WHAT YOU NEED TO DO. Give back exactly the lines from the start of the listing to the line containing "Viewport: 1022px width, 541px height.", inclusive, and nothing beyond them.
### DATASET CONTENT
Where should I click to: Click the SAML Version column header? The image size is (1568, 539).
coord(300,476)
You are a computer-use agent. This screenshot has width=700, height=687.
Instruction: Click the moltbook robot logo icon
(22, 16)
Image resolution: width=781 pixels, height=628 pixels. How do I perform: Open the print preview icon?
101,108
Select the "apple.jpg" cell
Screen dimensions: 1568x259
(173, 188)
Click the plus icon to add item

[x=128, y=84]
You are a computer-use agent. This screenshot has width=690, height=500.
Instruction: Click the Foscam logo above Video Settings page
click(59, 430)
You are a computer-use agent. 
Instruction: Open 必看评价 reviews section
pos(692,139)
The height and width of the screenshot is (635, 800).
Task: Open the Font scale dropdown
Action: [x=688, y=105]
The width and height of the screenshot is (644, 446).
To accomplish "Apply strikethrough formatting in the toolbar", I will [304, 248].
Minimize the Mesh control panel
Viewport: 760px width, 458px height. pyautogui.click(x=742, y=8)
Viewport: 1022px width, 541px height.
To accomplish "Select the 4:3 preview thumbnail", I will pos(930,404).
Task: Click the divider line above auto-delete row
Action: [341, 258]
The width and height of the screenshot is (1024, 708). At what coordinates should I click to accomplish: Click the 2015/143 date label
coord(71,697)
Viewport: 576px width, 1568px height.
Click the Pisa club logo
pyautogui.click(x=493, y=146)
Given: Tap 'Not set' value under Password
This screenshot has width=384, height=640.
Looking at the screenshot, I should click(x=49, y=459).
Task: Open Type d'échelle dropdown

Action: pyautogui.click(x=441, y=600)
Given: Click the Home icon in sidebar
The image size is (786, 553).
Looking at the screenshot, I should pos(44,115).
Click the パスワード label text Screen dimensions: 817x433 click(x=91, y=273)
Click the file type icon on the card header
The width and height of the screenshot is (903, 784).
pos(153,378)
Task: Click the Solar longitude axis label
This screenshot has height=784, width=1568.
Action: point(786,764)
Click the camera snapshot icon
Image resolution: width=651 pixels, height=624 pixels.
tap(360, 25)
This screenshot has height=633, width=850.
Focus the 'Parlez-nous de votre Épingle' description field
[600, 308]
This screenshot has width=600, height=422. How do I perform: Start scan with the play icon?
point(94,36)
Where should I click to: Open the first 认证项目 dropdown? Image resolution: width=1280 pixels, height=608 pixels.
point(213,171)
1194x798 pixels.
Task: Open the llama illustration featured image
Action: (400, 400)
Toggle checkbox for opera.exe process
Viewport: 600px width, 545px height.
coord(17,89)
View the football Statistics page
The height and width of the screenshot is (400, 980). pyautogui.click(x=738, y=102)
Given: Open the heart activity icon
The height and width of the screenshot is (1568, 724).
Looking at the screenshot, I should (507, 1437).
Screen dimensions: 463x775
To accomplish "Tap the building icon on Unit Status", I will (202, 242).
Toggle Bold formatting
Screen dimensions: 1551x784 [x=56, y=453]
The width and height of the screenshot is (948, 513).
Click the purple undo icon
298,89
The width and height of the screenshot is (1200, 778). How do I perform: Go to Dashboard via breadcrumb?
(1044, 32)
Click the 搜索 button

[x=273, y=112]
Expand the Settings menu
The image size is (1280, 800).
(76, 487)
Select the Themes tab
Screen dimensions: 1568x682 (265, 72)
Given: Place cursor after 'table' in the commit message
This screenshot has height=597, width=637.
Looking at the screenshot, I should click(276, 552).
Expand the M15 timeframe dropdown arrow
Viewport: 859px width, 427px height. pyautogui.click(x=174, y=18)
######
SOLVED EXERCISE.
Where should I click to: Click the SAML Version column header? The image size is (1568, 539).
coord(300,476)
You are a computer-use agent. This screenshot has width=700, height=687.
Instruction: Click the moltbook robot logo icon
(22, 16)
Image resolution: width=781 pixels, height=628 pixels. How do I perform: Open the print preview icon?
101,108
Select the "apple.jpg" cell
Screen dimensions: 1568x259
(173, 188)
Click the plus icon to add item

[x=128, y=84]
You are a computer-use agent. This screenshot has width=690, height=500.
Instruction: Click the Foscam logo above Video Settings page
click(59, 430)
You are a computer-use agent. 
Instruction: Open 必看评价 reviews section
pos(692,139)
The height and width of the screenshot is (635, 800).
Task: Open the Font scale dropdown
Action: [x=688, y=105]
The width and height of the screenshot is (644, 446).
To accomplish "Apply strikethrough formatting in the toolbar", I will [304, 248].
Minimize the Mesh control panel
Viewport: 760px width, 458px height. pyautogui.click(x=742, y=8)
Viewport: 1022px width, 541px height.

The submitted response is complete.